─── EXTRACT PROVIDED

Scraping Central is reader-supported. When you buy through links on our site, we may earn an affiliate commission.

1.18beginner4 min read

Symfony DomCrawler, The Modern PHP Parser

DomCrawler wraps DOMDocument with a fluent jQuery-like API, supports both CSS and XPath, and is the default HTML parser for any non-trivial PHP scraper.

What you’ll learn

  • Install and instantiate a Crawler from HTML string or response.
  • Filter elements with CSS (`filter`) and XPath (`filterXPath`).
  • Extract text, attributes, and multiple values cleanly.
  • Combine DomCrawler with Guzzle or Symfony HttpClient in a single pipeline.

DomCrawler is what raw DOMDocument should have been. It provides a jQuery-like fluent API, accepts both CSS and XPath, handles UTF-8 correctly, and integrates cleanly with Symfony BrowserKit and HttpClient. It's the modern default for PHP scraping.

──────

» WRITTEN EXERCISE A
In the DomCrawler page, which method filters elements with XPath?
» WRITTEN EXERCISE B
Turn the paragraph of the DomCrawler page that begins "DomCrawler is what raw DOMDocument should have been" into a short bulleted list that keeps its main facts.

─── ITEMS

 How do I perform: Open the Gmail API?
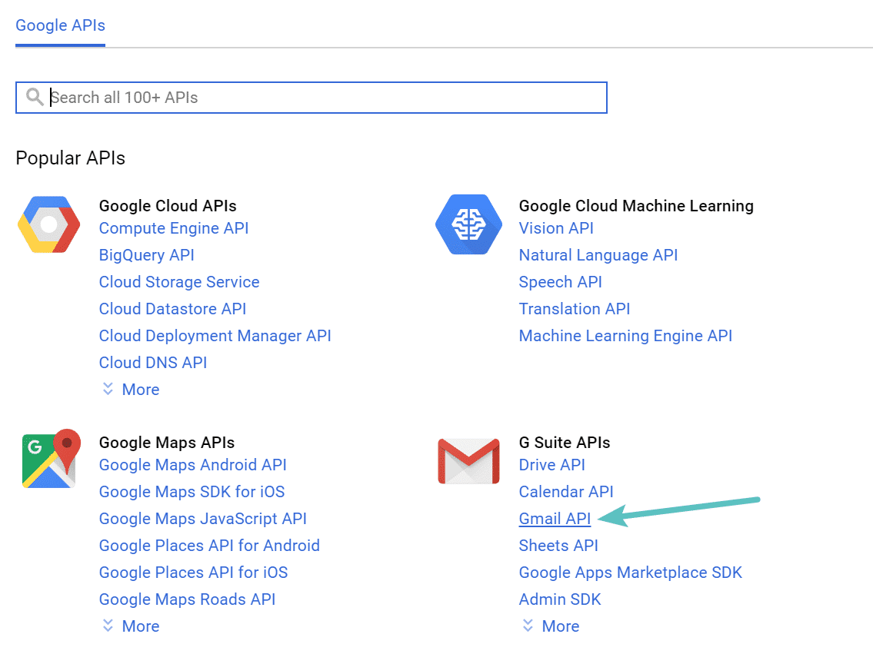click(x=555, y=519)
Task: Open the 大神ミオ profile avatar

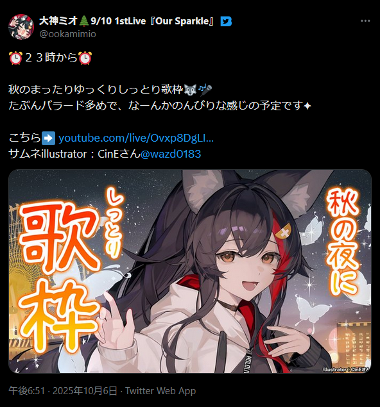Action: pyautogui.click(x=21, y=27)
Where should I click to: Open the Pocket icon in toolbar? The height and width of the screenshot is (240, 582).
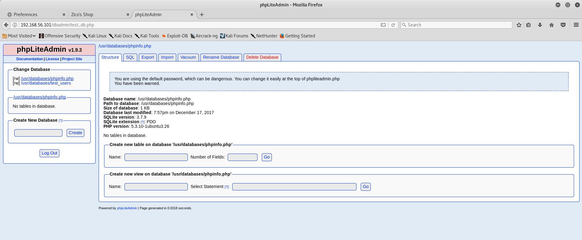pyautogui.click(x=563, y=25)
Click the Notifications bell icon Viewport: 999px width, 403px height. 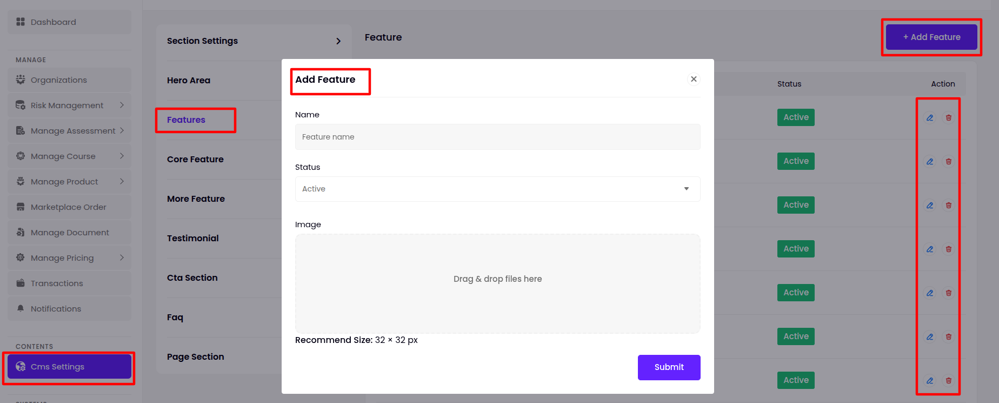[21, 308]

──────

» FINAL RESULT A
`filterXPath`

» FINAL RESULT B
- An improved take on raw DOMDocument
- Offers a jQuery-like fluent API
- Accepts both CSS and XPath
- Handles UTF-8 correctly
- Integrates cleanly with Symfony BrowserKit and HttpClient
- The modern default for PHP scraping